_Exercise objective:_
Return the lines exactly as they stand, from the first of the material through the line containing "Image resolution: width=900".

BEGIN Material provided

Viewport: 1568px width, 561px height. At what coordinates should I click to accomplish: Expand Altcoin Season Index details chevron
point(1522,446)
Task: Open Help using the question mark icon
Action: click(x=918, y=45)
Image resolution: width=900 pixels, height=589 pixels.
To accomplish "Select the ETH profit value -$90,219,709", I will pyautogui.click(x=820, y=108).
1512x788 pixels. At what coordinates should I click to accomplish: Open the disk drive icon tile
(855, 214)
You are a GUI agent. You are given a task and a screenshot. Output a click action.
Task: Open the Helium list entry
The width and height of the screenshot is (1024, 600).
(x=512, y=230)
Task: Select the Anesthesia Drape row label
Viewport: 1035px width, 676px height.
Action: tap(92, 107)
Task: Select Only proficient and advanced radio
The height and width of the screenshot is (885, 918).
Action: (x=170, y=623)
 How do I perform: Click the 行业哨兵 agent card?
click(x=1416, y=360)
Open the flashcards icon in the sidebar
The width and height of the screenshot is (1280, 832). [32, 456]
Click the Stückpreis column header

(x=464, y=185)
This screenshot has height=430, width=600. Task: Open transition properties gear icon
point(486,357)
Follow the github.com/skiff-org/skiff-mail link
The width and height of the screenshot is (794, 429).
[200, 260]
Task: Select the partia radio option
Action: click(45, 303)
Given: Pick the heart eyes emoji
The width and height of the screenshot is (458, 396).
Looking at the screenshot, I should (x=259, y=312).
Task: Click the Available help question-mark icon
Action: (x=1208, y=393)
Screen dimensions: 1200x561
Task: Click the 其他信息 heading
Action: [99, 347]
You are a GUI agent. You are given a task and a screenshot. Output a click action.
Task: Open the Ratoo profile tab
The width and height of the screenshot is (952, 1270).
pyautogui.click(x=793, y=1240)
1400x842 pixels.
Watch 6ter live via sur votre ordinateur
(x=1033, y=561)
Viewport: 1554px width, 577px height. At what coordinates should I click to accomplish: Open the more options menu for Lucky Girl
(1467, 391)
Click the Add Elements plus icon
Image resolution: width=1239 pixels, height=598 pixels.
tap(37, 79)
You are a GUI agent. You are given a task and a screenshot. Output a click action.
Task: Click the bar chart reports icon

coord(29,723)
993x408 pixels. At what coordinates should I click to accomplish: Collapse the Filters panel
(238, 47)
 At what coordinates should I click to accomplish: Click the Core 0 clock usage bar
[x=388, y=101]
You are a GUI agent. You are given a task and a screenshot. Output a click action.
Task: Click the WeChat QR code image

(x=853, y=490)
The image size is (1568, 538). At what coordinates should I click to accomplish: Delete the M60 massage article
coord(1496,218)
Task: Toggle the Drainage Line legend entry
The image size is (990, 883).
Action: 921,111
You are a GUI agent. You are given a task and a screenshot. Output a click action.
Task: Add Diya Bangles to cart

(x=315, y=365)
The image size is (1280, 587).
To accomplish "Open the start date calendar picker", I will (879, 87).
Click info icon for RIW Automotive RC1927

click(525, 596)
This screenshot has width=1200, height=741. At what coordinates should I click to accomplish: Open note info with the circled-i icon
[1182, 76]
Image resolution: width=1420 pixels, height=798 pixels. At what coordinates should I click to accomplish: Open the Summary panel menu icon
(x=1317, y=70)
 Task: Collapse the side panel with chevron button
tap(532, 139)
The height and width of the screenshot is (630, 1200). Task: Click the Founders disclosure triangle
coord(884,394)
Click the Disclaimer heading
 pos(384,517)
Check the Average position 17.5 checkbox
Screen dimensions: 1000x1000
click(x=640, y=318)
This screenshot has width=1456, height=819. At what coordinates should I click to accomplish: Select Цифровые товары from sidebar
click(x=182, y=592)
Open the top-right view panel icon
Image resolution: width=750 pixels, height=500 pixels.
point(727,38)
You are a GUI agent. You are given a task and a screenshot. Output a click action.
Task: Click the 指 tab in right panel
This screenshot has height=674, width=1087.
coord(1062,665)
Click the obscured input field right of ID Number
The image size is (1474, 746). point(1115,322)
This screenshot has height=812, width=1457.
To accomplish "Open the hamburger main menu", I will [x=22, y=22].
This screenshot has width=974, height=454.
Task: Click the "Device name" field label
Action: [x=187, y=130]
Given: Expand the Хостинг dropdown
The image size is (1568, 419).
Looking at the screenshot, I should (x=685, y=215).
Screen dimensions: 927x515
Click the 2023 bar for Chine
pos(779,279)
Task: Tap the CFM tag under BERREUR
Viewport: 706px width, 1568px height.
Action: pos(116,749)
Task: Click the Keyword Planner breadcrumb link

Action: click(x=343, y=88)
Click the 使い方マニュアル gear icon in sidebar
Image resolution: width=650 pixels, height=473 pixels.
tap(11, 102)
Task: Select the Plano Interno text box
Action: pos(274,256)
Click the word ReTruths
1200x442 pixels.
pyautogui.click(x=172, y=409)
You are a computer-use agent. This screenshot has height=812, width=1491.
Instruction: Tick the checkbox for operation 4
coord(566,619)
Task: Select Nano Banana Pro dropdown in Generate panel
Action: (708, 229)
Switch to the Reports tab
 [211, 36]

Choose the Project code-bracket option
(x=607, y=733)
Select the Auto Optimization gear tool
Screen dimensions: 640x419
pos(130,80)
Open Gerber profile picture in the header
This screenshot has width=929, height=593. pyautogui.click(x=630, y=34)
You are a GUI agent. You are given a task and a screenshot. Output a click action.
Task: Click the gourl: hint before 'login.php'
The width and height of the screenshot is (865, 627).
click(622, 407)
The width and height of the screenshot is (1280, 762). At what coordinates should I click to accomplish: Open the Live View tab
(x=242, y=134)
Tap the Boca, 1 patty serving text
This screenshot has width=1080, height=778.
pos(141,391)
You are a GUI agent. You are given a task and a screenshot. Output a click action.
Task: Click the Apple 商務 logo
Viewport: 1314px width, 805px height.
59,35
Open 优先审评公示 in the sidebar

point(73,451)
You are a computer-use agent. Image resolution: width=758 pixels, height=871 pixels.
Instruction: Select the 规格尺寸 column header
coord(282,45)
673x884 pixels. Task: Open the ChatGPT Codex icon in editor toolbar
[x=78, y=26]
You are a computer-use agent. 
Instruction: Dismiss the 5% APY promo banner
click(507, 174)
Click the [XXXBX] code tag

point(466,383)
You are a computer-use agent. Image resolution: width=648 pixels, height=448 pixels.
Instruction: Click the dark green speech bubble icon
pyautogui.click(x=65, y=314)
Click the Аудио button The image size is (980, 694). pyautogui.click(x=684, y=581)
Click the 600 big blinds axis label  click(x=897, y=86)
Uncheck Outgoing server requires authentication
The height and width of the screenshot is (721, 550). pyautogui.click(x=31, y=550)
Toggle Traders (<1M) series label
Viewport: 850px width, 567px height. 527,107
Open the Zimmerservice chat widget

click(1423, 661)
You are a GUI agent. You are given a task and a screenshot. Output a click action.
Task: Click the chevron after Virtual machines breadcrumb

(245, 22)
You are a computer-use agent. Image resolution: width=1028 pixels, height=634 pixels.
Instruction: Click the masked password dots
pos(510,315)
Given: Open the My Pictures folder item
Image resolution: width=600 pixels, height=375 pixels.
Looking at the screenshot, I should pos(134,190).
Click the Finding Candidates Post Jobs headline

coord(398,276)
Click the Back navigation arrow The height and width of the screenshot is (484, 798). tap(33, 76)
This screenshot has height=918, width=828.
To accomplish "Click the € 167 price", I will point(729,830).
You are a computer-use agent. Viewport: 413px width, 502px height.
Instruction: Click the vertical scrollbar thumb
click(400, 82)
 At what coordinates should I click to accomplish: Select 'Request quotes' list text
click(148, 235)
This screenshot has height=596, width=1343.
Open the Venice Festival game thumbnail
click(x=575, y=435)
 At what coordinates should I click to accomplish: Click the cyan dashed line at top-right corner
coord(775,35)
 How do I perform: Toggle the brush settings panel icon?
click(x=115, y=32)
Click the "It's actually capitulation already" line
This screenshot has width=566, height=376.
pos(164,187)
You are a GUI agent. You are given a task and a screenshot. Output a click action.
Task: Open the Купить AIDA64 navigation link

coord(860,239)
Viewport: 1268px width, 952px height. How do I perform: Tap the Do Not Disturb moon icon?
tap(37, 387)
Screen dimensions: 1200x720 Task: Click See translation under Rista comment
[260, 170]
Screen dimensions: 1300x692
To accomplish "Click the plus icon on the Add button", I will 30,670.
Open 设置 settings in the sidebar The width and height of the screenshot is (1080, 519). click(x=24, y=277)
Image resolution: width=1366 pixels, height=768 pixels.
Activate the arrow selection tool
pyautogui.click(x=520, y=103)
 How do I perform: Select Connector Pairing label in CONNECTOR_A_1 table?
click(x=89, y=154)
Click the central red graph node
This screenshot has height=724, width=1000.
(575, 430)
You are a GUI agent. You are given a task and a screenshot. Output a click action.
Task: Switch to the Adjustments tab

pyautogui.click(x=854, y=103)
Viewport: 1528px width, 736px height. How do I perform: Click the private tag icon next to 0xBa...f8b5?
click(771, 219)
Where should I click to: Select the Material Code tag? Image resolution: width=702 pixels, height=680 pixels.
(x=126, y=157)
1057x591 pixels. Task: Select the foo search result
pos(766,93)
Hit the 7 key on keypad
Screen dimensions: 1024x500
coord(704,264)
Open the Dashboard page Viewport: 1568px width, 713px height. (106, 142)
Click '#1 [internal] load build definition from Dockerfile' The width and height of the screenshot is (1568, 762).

END Material provided

_Response to this task:_
Viewport: 1568px width, 561px height. At what coordinates should I click to accomplish: Expand Altcoin Season Index details chevron
point(1522,446)
Task: Open Help using the question mark icon
Action: click(x=918, y=45)
Image resolution: width=900 pixels, height=589 pixels.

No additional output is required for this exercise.